> _Aim of the exercise_:
Your output is the line containing "Select the 9.507 data label on red line" plus all lines after it to the end of the records, reproduced exactly, with nothing else.

> _Stored data_:
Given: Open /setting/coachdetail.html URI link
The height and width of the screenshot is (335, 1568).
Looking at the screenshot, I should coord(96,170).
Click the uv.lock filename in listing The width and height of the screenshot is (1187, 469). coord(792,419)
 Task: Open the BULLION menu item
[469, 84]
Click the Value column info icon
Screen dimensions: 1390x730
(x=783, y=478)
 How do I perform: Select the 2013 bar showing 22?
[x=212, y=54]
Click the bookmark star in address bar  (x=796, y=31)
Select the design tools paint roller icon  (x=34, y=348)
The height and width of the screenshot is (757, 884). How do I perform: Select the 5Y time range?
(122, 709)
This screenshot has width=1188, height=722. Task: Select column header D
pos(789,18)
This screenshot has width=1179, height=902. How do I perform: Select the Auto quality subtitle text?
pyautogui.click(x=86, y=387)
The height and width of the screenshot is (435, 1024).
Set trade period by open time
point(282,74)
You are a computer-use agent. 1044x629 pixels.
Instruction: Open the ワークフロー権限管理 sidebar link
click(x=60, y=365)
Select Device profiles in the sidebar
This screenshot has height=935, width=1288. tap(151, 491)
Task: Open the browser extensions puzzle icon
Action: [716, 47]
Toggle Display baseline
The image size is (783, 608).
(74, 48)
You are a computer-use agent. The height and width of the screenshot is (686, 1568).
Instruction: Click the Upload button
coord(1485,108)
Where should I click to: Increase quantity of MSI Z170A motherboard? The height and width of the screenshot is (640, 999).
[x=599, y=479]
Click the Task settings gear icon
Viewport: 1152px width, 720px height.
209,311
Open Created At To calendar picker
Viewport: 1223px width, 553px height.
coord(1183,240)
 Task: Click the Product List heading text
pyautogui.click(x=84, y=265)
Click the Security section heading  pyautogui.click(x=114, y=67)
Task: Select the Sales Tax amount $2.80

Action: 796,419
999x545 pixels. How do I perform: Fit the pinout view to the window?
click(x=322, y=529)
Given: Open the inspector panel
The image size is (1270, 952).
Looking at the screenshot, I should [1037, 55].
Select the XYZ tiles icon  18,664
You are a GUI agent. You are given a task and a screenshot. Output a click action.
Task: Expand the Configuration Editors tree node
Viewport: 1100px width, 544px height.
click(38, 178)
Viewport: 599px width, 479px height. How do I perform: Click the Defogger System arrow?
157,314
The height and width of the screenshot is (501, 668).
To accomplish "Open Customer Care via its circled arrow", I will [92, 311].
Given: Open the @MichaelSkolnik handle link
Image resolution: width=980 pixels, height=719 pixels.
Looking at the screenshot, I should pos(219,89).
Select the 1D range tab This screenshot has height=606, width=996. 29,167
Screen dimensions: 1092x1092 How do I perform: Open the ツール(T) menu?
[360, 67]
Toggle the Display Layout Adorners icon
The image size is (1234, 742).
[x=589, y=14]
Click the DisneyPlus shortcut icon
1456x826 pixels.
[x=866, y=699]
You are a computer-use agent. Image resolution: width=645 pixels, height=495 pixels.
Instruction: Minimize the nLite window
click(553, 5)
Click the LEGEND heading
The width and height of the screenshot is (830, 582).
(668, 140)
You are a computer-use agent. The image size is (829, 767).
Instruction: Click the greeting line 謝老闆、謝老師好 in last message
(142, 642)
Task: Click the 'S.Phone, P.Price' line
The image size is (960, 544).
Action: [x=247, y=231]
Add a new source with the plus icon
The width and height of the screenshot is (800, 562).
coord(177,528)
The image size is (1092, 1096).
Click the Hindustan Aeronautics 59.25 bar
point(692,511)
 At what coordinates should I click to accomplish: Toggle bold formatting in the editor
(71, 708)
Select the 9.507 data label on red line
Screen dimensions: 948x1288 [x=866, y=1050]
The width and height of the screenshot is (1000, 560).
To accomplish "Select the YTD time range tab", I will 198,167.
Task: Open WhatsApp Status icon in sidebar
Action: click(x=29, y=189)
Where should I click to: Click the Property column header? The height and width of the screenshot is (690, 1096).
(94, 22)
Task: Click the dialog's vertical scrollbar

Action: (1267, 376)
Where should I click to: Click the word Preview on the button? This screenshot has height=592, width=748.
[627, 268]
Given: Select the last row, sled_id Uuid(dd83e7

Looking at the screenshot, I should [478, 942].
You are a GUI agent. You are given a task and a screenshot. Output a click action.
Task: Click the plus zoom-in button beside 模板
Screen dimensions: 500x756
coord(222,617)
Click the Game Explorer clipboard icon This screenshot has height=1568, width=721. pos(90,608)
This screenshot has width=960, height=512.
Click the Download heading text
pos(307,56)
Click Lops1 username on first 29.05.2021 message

> _Completed exercise_:
Select the 9.507 data label on red line
Screen dimensions: 948x1288 [x=866, y=1050]
The width and height of the screenshot is (1000, 560).
To accomplish "Select the YTD time range tab", I will 198,167.
Task: Open WhatsApp Status icon in sidebar
Action: click(x=29, y=189)
Where should I click to: Click the Property column header? The height and width of the screenshot is (690, 1096).
(94, 22)
Task: Click the dialog's vertical scrollbar

Action: (1267, 376)
Where should I click to: Click the word Preview on the button? This screenshot has height=592, width=748.
[627, 268]
Given: Select the last row, sled_id Uuid(dd83e7

Looking at the screenshot, I should [478, 942].
You are a GUI agent. You are given a task and a screenshot. Output a click action.
Task: Click the plus zoom-in button beside 模板
Screen dimensions: 500x756
coord(222,617)
Click the Game Explorer clipboard icon This screenshot has height=1568, width=721. pos(90,608)
This screenshot has width=960, height=512.
Click the Download heading text
pos(307,56)
Click Lops1 username on first 29.05.2021 message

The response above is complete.